Pengangkatan PPPK Paruh Waktu diprioritaskan bagi:
- Non-ASN yang terdata dalam database BKN dan telah mengikuti seleksi CASN 2024 (baik PPPK maupun CPNS) namun tidak lulus mengisi formasi.
- Non-ASN yang tidak terdata dalam database BKN namun telah mengikuti seleksi PPPK dan dapat dipertimbangkan.
Aba Subagja, Deputi Bidang SDM Aparatur Kementerian PANRB, menjelaskan bahwa usulan pengangkatan PPPK Paruh Waktu dapat diajukan oleh Pejabat Pembina Kepegawaian (PPK) masing-masing instansi pemerintah, dengan mempertimbangkan kebutuhan organisasi dan ketersediaan anggaran. Kriteria pelamar dan pengisian formasi akan diprioritaskan secara berurutan.
Gaji dan Fleksibilitas Jam Kerja PPPK Paruh Waktu
Salah satu poin penting dari skema ini adalah hak PPPK Paruh Waktu untuk mendapatkan gaji yang diatur oleh pemerintah pusat. Besaran gaji PPPK Paruh Waktu diatur dalam Keputusan MenPANRB Nomor 16 Tahun 2025, dengan acuan sesuai ketersediaan anggaran instansi pemerintah. Hal ini berarti, gaji PPPK Paruh Waktu paling sedikit adalah setara dengan upah minimum wilayah tempat mereka bekerja.

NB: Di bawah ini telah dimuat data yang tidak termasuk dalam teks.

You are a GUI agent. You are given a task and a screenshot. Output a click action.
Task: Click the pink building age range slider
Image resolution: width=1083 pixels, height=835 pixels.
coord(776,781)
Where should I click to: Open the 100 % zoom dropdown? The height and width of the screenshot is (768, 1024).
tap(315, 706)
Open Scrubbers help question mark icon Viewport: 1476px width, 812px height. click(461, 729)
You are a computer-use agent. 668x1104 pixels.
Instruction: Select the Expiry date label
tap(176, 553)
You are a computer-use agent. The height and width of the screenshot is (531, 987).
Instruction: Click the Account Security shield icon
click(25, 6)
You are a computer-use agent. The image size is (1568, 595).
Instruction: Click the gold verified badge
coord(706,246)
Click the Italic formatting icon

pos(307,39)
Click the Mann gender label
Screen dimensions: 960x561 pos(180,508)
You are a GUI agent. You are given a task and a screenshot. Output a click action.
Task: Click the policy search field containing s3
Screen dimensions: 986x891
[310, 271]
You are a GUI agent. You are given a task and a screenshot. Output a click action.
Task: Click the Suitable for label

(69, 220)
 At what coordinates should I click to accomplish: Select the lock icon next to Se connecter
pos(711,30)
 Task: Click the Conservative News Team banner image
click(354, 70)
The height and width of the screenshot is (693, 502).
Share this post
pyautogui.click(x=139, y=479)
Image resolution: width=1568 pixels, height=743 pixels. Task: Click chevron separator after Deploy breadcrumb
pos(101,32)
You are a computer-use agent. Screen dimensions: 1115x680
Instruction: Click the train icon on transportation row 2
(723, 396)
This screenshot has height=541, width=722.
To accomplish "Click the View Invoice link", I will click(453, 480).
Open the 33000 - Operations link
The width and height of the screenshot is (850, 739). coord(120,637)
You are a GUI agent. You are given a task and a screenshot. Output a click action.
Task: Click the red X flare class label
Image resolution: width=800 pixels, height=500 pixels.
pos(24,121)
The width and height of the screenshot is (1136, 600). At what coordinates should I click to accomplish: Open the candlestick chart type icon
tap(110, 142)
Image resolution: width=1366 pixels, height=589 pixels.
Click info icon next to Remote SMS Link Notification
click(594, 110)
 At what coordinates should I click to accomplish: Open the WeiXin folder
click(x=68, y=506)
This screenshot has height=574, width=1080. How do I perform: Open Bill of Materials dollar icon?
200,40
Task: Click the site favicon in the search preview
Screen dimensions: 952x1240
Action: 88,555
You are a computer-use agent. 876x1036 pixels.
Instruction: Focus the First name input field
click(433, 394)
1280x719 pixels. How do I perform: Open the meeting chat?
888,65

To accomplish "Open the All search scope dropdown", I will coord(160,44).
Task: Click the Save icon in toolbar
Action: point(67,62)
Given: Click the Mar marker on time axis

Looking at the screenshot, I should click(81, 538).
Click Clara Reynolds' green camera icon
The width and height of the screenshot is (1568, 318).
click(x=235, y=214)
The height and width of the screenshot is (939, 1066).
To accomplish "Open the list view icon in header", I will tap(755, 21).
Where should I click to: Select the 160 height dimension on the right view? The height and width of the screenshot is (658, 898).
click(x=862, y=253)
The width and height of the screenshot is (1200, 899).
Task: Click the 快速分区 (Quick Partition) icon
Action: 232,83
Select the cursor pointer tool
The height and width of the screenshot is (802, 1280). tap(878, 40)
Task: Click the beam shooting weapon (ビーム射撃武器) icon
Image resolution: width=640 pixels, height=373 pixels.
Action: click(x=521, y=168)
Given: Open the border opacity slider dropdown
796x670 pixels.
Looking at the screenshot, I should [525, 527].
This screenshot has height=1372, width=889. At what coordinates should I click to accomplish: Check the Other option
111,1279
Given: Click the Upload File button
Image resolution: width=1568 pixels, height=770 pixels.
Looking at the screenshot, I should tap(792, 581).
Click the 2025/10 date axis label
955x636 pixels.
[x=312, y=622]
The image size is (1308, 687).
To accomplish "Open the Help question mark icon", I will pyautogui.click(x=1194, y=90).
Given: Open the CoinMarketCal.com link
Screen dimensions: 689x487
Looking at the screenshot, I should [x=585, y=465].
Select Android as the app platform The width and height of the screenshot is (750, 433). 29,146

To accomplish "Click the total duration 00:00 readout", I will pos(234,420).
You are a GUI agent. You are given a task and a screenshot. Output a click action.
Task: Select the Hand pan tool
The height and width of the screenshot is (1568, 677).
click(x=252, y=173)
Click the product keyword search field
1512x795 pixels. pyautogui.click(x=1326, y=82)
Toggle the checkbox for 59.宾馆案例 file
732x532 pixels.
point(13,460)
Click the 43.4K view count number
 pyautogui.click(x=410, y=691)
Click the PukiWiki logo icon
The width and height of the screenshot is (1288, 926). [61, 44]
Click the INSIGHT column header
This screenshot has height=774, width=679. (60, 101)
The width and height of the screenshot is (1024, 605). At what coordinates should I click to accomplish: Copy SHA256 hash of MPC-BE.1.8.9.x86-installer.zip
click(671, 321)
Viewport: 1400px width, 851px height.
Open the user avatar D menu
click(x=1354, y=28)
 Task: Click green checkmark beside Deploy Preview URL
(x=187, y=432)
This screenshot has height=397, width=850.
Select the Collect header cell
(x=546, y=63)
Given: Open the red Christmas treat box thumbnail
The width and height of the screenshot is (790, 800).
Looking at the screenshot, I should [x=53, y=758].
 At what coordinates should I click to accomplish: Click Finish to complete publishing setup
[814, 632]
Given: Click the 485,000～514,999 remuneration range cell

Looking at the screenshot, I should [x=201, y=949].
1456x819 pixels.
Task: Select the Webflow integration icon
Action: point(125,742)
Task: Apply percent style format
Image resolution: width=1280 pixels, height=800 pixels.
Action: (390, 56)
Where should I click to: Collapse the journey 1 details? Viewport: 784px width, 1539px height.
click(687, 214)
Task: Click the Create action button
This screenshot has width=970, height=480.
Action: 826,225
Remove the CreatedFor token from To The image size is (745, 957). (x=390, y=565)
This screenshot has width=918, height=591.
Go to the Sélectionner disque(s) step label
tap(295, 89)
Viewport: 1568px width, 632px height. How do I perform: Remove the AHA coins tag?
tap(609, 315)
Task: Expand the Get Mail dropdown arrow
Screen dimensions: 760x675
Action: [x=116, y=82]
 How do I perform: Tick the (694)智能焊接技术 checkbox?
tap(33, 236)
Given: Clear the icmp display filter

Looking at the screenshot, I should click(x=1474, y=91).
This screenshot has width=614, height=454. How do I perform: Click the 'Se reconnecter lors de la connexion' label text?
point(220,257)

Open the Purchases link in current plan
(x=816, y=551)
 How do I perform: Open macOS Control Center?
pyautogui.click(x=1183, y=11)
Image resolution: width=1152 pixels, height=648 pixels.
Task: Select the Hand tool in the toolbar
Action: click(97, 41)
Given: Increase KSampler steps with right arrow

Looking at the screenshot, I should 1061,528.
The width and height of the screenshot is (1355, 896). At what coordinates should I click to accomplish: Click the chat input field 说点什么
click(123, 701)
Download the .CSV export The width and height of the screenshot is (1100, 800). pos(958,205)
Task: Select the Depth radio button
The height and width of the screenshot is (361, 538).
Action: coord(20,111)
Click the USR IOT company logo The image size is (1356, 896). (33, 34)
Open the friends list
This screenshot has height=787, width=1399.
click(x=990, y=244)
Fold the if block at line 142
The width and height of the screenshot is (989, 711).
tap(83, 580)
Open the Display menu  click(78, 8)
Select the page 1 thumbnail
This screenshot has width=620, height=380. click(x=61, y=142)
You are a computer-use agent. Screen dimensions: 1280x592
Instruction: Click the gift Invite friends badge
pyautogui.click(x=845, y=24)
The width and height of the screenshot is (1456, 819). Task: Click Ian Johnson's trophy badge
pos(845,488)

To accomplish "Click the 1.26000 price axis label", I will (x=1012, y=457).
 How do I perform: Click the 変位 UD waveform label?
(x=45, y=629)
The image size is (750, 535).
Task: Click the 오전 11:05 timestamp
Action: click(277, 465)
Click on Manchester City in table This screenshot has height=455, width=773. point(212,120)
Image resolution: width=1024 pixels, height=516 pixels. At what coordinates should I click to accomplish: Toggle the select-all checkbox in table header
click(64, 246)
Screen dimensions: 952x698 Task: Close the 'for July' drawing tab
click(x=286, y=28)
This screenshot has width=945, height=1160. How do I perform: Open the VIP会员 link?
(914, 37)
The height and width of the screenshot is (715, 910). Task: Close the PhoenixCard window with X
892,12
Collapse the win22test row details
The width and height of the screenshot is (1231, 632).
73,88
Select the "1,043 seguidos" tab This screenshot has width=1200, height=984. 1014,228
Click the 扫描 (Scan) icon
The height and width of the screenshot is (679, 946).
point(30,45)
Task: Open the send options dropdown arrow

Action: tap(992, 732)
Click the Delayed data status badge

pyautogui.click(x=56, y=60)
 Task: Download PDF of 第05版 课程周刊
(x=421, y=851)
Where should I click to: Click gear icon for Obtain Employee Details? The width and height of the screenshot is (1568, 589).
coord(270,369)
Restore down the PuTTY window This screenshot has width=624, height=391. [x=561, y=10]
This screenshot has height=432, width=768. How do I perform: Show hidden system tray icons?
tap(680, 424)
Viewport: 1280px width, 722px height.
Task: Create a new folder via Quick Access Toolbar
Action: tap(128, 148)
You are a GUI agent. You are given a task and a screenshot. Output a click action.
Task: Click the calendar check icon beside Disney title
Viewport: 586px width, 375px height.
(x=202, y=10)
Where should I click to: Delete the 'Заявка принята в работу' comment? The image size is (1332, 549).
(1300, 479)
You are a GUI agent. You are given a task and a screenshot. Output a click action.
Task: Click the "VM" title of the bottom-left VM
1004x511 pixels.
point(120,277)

Sebagai informasi tambahan, pengangkatan PPPK Paruh Waktu ditujukan bagi honorer dengan kategori R2 (eks Tenaga Kerja Honorer Kategori II/TKH-II) dan juga R3 yang terdaftar dalam database BKN. Bagi honorer R2 dan R3 yang gagal seleksi atau tidak memenuhi formasi PPPK juga bisa diangkat menjadi PPPK Paruh Waktu.
PPPK Paruh Waktu sejatinya mempunyai jam kerja yang lebih fleksibel, yaitu hanya 4 jam per hari, dengan masa perjanjian setiap satu tahun hingga diangkat menjadi PPPK penuh waktu di kemudian hari.
Proyeksi Upah Minimum di Berbagai Wilayah
Untuk memberikan gambaran mengenai potensi gaji PPPK Paruh Waktu, penting untuk melihat standar Upah Minimum Provinsi (UMP) yang menjadi salah satu acuan. Tentu, gaji akhir akan bergantung pada kebijakan pemerintah pusat dan daerah, namun UMP bisa menjadi tolok ukur awal.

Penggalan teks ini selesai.